22 Apr How to Handle Bundled Payments
Medicare and Medicaid programs are making structural reforms regarding entitlement reform intensities. They plan to add prevention initiatives that will reduce or slow the growth in chronic disease prevalence, introduce care coordination in the Medicare program, and reform how healthcare providers are paid. One of the main objectives is the Centers for Medicare & Medicaid Services (CMS) is implementing the Bundled Payment for Care Improvement (BPCI) initiative.
Bundled Payment for Care Improvement
In November 2016, CMS released a preliminary list of 48 “episodes of care.” These specify what would be paid at a targeted rate lower than the actual service payment fee. These episodes of care will cover around 70% of all Medicare expenditures if applied to all providers, and for all the 48 episodes. Under this initiative, providers will identify which of the conditions should be tested. The purpose of the Bundled Payment for Care Improvement initiative is to replace flawed sustainable growth rate and offer strong financial incentives to integrate inpatient care with post-acute care services.

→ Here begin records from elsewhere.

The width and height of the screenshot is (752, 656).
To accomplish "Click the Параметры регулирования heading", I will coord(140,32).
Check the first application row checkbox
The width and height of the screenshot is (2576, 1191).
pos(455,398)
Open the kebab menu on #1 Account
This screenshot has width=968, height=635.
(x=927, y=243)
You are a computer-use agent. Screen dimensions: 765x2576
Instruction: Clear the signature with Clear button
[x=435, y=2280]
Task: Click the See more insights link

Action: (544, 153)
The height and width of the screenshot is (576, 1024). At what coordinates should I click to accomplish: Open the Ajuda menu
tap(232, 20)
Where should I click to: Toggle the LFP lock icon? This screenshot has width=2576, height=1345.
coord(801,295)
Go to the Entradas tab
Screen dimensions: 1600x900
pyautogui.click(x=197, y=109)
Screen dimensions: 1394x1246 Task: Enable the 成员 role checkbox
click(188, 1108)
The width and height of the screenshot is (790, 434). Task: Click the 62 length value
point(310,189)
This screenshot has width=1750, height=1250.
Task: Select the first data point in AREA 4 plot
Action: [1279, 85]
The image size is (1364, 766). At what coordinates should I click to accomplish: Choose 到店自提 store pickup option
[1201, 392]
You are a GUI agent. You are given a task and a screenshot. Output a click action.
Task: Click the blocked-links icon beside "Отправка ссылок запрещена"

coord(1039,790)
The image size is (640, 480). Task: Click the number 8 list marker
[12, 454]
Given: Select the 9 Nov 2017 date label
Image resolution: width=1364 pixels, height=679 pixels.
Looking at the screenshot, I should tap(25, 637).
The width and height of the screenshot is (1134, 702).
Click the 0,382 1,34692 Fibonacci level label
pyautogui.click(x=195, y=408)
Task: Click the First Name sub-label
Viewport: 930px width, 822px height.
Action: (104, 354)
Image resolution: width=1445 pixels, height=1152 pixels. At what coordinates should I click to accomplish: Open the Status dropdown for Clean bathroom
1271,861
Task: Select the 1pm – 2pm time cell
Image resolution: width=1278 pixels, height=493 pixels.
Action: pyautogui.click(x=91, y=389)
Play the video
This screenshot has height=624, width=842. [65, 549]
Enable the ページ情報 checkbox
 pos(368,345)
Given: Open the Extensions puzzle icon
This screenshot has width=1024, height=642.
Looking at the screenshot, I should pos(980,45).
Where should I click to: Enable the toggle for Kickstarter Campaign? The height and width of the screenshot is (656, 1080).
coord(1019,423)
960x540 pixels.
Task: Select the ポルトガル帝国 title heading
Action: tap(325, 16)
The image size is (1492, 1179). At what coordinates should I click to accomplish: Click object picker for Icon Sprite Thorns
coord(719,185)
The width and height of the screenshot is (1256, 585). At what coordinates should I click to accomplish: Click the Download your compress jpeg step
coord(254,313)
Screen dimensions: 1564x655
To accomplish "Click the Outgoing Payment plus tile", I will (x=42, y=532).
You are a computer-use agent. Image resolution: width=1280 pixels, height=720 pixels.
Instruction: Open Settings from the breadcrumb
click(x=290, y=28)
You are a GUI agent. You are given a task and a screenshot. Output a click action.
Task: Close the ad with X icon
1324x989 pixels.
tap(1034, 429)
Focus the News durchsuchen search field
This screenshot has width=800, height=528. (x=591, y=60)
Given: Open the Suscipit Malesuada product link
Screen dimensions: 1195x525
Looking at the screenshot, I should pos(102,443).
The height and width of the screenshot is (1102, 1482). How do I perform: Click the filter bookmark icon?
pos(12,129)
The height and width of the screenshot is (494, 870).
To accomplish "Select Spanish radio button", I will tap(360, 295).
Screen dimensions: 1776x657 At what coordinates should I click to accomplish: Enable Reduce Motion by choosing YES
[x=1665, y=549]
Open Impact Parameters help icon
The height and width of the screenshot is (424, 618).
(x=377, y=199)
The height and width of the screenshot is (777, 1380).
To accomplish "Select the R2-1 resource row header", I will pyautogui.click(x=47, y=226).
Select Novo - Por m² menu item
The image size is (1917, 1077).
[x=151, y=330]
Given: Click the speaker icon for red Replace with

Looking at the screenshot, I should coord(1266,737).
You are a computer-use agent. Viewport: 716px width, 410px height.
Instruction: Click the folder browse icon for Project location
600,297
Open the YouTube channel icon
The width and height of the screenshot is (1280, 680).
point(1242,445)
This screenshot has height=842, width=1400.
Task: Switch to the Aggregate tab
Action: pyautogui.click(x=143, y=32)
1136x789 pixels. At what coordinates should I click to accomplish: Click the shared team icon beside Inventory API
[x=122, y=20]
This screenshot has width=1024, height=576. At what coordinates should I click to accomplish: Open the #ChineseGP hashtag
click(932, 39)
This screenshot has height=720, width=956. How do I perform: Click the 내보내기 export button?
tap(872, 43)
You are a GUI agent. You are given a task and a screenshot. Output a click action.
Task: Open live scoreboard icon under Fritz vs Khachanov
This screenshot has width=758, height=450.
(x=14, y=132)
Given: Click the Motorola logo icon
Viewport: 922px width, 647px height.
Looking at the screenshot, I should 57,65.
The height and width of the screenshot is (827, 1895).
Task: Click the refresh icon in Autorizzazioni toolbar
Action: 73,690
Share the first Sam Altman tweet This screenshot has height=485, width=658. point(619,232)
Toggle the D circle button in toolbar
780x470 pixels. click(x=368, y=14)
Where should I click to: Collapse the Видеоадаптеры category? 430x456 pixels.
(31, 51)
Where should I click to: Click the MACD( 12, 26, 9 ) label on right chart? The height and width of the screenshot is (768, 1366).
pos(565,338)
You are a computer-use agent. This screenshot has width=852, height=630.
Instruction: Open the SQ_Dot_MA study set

More than 75% of Medicare program spending is associated with patients under treatment for five or more medical conditions. Additionally, all the growth regarding Medicare spending since 1987 is related to people with multiple chronic health conditions. Under the Bundled Payment for Care Improvement (BPCI) initiative, Medicare will provide coordinated care for chronically ill patients. This requires “team-based care,” which includes health coaching, transitional care, comprehensive medication management, and a care coordinator among other elements.
CMS to Test Three Bundled Payment Models
The BPCI complements other Medicare initiatives, such as accountable care organizations (ACOs). Designed to address population costs, ACOs also evaluate quality and include preventive initiatives to reduce incidence/prevalence of chronic medical conditions. The BPCI complements many initiatives and efforts, and is a way to manage overall spending within one episode of care. CMS is also interested in exploring three payment models.
The BPCI has promise to offer strong financial incentives across inpatient care and post-acute care in the Medicare program. Medicare spending for Part A and B services are to be included in each model, along with Part D spending outside the scope of an initiative. The three models to be tested include:
- Payment for inpatient state – For one of the 48 specified conditions, the provider will receive payment for the inpatient stay, plus targeted payments for services provided 30 or90 days post-discharge. This method pays providers using the fee-for-service payments, and then compares the total payments to the standard (minimum of 3% discount for episodes 30-89 days after discharge and 2% for 90 days or more.
- Payment for post-discharge services – When services provide after discharge are linked to one of the 48 conditions, the bundled model provides payment. This includes post-acute care services and hospital readmissions. In addition, provider payments will use fee-for-service payment with a reconciliation compared to a predetermined target.
- Payment for inpatient stays – These payments will include both physician-provided and inpatient services, as well as any related hospital readmissions. This approach differs from the other models, as it would be prospectively determined amounts provided for the services. Also, the hospital would distribute payments to doctors from the bundle.
Bundled Payments lead to Health System Reform
Payment bundles will require several changes in how medical facilities and providers interact in order to meet the discounted targets. Hospitals will contract with, vertically integrate with, or establish joint ventures with post-acute care provider practices to create the capacity of managing and coordinating services for patients after discharge. Joint ventures accelerate between hospitals and home health agencies anticipating these payment changes.
Another key component to after care for the patient involves effective care coordination services, which are offered to patients in the original Medicare program. To accomplish this, the incentive will involve efforts to provide effective traditional care, as well as links to nurse care coordinators, transitional care, and health coaching. Health information technology is critical for tracking expenditures across many sites of care, along with monitoring changes in the patient’s health status.